Retype every entry exactly, down to the last character.

(Stored items)
══════════

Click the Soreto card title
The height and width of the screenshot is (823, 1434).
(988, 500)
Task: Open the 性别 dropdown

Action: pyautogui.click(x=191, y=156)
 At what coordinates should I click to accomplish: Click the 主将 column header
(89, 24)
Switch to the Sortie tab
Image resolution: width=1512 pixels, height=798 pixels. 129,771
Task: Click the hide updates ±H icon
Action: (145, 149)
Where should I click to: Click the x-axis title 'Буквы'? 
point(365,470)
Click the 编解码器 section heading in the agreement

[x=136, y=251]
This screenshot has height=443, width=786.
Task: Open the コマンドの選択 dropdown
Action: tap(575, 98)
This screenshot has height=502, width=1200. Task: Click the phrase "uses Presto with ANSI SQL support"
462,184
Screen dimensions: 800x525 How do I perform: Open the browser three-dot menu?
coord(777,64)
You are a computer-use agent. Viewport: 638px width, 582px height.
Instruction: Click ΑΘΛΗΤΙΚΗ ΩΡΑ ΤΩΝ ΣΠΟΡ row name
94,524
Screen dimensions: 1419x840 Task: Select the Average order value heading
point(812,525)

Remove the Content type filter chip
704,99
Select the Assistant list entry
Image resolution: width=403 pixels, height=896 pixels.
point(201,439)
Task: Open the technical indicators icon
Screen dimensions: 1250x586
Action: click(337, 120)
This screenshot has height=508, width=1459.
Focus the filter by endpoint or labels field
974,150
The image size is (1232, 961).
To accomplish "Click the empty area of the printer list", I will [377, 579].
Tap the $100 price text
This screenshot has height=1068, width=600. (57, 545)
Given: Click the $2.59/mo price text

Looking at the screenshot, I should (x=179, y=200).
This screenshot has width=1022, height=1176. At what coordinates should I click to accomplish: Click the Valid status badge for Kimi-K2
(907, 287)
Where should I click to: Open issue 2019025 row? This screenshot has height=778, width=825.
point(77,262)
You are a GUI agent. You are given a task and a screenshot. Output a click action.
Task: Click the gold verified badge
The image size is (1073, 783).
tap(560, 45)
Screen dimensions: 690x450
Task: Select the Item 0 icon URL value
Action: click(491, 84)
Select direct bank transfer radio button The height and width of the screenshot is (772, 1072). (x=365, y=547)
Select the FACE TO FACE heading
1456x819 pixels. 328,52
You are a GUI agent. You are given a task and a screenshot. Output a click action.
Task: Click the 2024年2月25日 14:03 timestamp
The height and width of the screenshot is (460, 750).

══════════

EXPECTED OUTPUT:
Click the Soreto card title
The height and width of the screenshot is (823, 1434).
(988, 500)
Task: Open the 性别 dropdown

Action: pyautogui.click(x=191, y=156)
 At what coordinates should I click to accomplish: Click the 主将 column header
(89, 24)
Switch to the Sortie tab
Image resolution: width=1512 pixels, height=798 pixels. 129,771
Task: Click the hide updates ±H icon
Action: (145, 149)
Where should I click to: Click the x-axis title 'Буквы'? 
point(365,470)
Click the 编解码器 section heading in the agreement

[x=136, y=251]
This screenshot has height=443, width=786.
Task: Open the コマンドの選択 dropdown
Action: tap(575, 98)
This screenshot has height=502, width=1200. Task: Click the phrase "uses Presto with ANSI SQL support"
462,184
Screen dimensions: 800x525 How do I perform: Open the browser three-dot menu?
coord(777,64)
You are a computer-use agent. Viewport: 638px width, 582px height.
Instruction: Click ΑΘΛΗΤΙΚΗ ΩΡΑ ΤΩΝ ΣΠΟΡ row name
94,524
Screen dimensions: 1419x840 Task: Select the Average order value heading
point(812,525)

Remove the Content type filter chip
704,99
Select the Assistant list entry
Image resolution: width=403 pixels, height=896 pixels.
point(201,439)
Task: Open the technical indicators icon
Screen dimensions: 1250x586
Action: click(337, 120)
This screenshot has height=508, width=1459.
Focus the filter by endpoint or labels field
974,150
The image size is (1232, 961).
To accomplish "Click the empty area of the printer list", I will [377, 579].
Tap the $100 price text
This screenshot has height=1068, width=600. (57, 545)
Given: Click the $2.59/mo price text

Looking at the screenshot, I should (x=179, y=200).
This screenshot has width=1022, height=1176. At what coordinates should I click to accomplish: Click the Valid status badge for Kimi-K2
(907, 287)
Where should I click to: Open issue 2019025 row? This screenshot has height=778, width=825.
point(77,262)
You are a GUI agent. You are given a task and a screenshot. Output a click action.
Task: Click the gold verified badge
The image size is (1073, 783).
tap(560, 45)
Screen dimensions: 690x450
Task: Select the Item 0 icon URL value
Action: click(491, 84)
Select direct bank transfer radio button The height and width of the screenshot is (772, 1072). (x=365, y=547)
Select the FACE TO FACE heading
1456x819 pixels. 328,52
You are a GUI agent. You are given a task and a screenshot. Output a click action.
Task: Click the 2024年2月25日 14:03 timestamp
The height and width of the screenshot is (460, 750).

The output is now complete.